Domenico Morfeo tra genio, rimpianti e verità mai taciute
La parabola di Domenico Morfeo continua a evocare il fascino dei casi irrisolti. Talento cristallino, sinistro raffinato, un potenziale che sembrava destinato a segnare un’epoca. Lui stesso ammette la colpa più grande. «Non sono sempre stato un professionista. Con un’altra testa sarei arrivato molto più lontano», ha affermato con sincerità in un’intervista a La Gazzetta dello Sport.
A distanza di anni resta la sensazione di un genio mai del tutto liberato, un talento ingabbiato nelle proprie contraddizioni. Oggi gestisce un ristorante a Parma, parla senza filtri, ripercorre una carriera vissuta tra lampi di classe e rimpianti.
Domenico Morfeo tra genio, rimpianti e verità mai taciute
«Giocavo con incoscienza, è stata la mia fortuna e il mio limite», racconta pensando all’Europeo Under 21 del 1996, quando segnò il rigore decisivo contro la Spagna. «Il calcio mi ha dato tutto, ma in certe situazioni è stato un nemico».

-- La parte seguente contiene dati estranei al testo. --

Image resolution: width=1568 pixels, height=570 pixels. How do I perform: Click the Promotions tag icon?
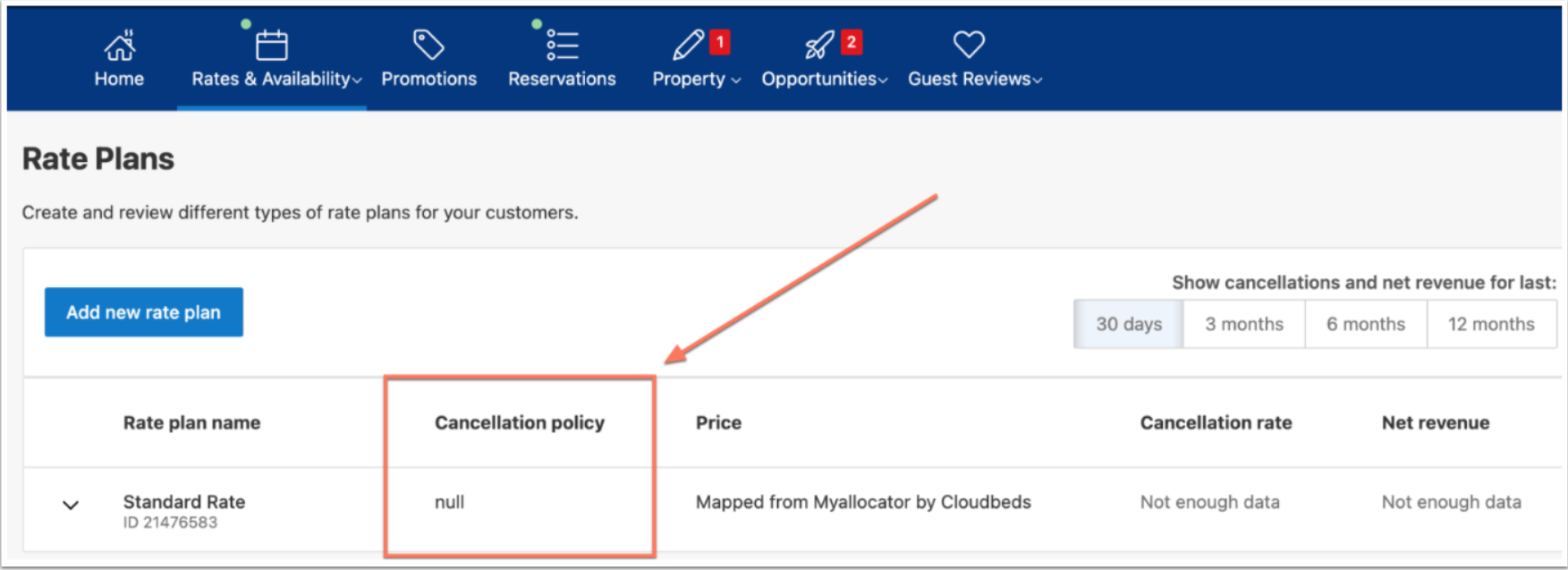pos(428,44)
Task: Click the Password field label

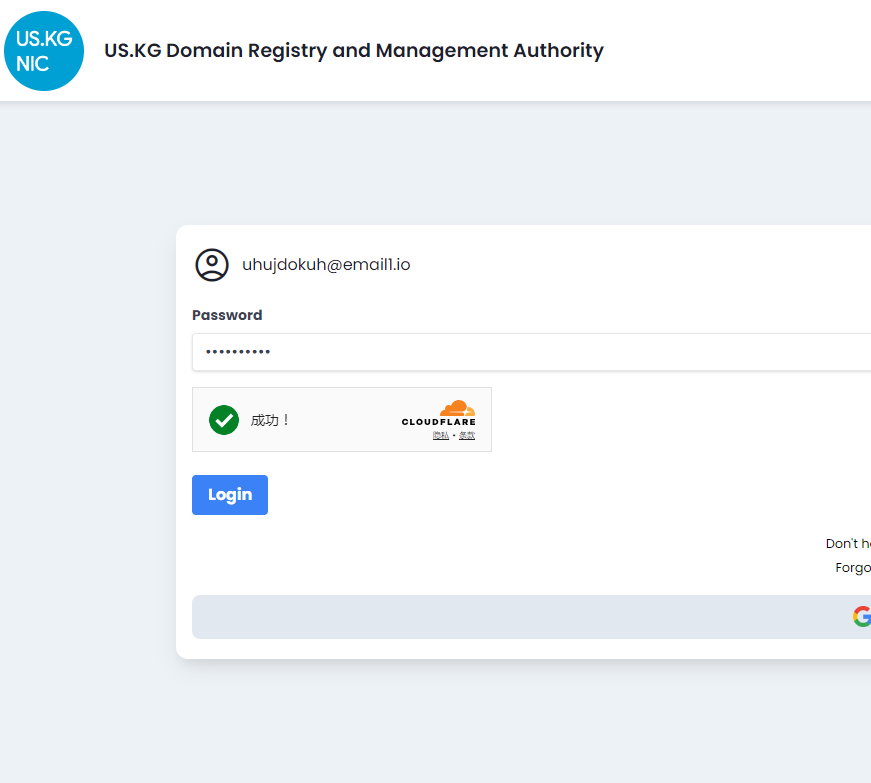Action: point(227,315)
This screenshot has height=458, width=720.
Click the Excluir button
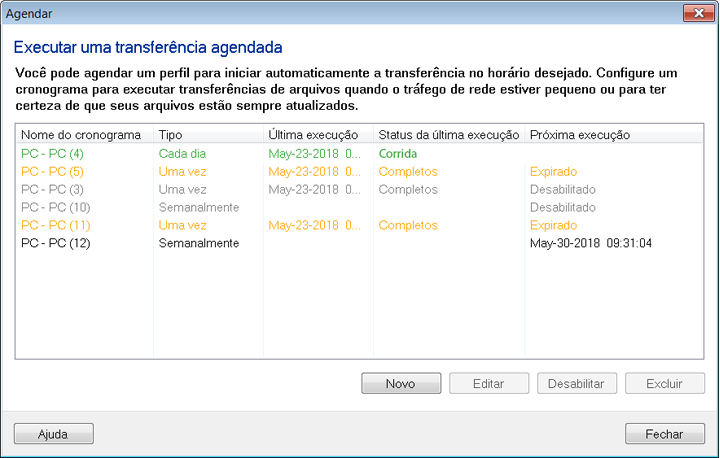tap(664, 384)
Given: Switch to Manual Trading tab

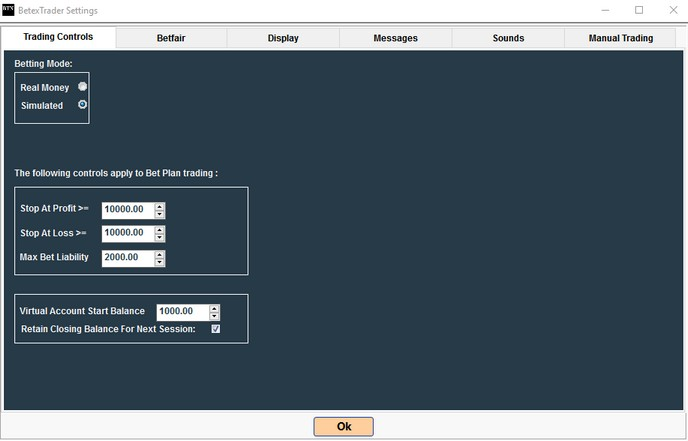Looking at the screenshot, I should click(620, 38).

Non mancano i dissapori. «Ho litigato con tanti. Le amicizie vere nel pallone non esistono. Se devo fare un nome, dico Ghirardi. Io sarei rimasto anche in B, ma lui mi fece la guerra».
Parma, Bergamo e Verona sono i luoghi della versione migliore di sé. «Lì ero libero di essere me stesso. Non amavo le imposizioni tattiche». E un ringraziamento speciale va a Prandelli: «È stato un secondo padre. Il migliore che abbia mai avuto».
Il ricordo scivola poi su Adriano e Gilardino. «Adri era un animale, il più forte mai visto. Con Gila ci siamo divertiti, quanti assist…».
Sull’Inter resta un rammarico evidente. «Con la dieci addosso potevo fare di più. So di aver fatto arrabbiare Moratti».
L’ultimo giudizio è netto. «Avevo le qualità per la Nazionale, non la testa. Oggi sto bene così. Il calcio non mi manca. Quello che vedo adesso non mi piace, non tornerei mai».